→ Assigned task: Only the lines from the one containing "Image resolution: width=441, height=2576." through the end of the listing below belong in your answer; retype them exactly.

Records shown START

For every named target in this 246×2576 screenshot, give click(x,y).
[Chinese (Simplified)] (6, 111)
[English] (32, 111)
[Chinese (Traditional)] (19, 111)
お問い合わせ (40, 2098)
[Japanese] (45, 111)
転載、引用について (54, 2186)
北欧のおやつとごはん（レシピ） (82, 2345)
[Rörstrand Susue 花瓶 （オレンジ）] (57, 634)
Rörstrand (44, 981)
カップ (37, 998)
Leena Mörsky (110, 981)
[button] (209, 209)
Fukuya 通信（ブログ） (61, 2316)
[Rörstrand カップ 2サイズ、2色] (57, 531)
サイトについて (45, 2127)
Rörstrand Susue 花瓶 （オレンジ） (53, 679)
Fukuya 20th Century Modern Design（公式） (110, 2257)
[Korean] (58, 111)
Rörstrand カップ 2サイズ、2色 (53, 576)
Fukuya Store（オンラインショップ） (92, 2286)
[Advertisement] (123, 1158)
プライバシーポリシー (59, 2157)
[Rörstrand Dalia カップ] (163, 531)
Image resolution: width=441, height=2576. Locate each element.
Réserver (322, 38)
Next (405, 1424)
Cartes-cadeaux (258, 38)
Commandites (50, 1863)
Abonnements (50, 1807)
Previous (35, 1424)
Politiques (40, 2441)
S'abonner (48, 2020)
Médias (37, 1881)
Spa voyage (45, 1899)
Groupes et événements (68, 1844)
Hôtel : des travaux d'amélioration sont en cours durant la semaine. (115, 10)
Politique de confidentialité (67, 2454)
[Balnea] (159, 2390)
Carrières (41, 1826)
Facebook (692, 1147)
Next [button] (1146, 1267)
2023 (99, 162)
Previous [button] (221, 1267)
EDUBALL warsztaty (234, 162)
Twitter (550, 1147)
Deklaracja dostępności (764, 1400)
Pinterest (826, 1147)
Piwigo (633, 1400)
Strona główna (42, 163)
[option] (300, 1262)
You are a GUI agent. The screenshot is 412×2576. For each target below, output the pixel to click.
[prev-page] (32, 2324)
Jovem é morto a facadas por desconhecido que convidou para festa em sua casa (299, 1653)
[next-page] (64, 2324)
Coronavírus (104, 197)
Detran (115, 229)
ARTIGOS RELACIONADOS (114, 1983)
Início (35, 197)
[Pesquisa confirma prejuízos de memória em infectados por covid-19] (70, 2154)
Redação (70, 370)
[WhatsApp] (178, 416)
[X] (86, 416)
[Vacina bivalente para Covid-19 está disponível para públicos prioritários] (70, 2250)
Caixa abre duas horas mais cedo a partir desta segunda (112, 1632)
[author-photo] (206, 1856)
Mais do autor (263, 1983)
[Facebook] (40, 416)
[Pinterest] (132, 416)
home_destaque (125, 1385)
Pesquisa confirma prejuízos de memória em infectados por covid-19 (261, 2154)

Records shown END

→ Exercise answer:
Image resolution: width=441, height=2576. Locate each element.
Réserver (322, 38)
Next (405, 1424)
Cartes-cadeaux (258, 38)
Commandites (50, 1863)
Abonnements (50, 1807)
Previous (35, 1424)
Politiques (40, 2441)
S'abonner (48, 2020)
Médias (37, 1881)
Spa voyage (45, 1899)
Groupes et événements (68, 1844)
Hôtel : des travaux d'amélioration sont en cours durant la semaine. (115, 10)
Politique de confidentialité (67, 2454)
[Balnea] (159, 2390)
Carrières (41, 1826)
Facebook (692, 1147)
Next [button] (1146, 1267)
2023 (99, 162)
Previous [button] (221, 1267)
EDUBALL warsztaty (234, 162)
Twitter (550, 1147)
Deklaracja dostępności (764, 1400)
Pinterest (826, 1147)
Piwigo (633, 1400)
Strona główna (42, 163)
[option] (300, 1262)
You are a GUI agent. The screenshot is 412×2576. For each target below, output the pixel to click.
[prev-page] (32, 2324)
Jovem é morto a facadas por desconhecido que convidou para festa em sua casa (299, 1653)
[next-page] (64, 2324)
Coronavírus (104, 197)
Detran (115, 229)
ARTIGOS RELACIONADOS (114, 1983)
Início (35, 197)
[Pesquisa confirma prejuízos de memória em infectados por covid-19] (70, 2154)
Redação (70, 370)
[WhatsApp] (178, 416)
[X] (86, 416)
[Vacina bivalente para Covid-19 está disponível para públicos prioritários] (70, 2250)
Caixa abre duas horas mais cedo a partir desta segunda (112, 1632)
[author-photo] (206, 1856)
Mais do autor (263, 1983)
[Facebook] (40, 416)
[Pinterest] (132, 416)
home_destaque (125, 1385)
Pesquisa confirma prejuízos de memória em infectados por covid-19 (261, 2154)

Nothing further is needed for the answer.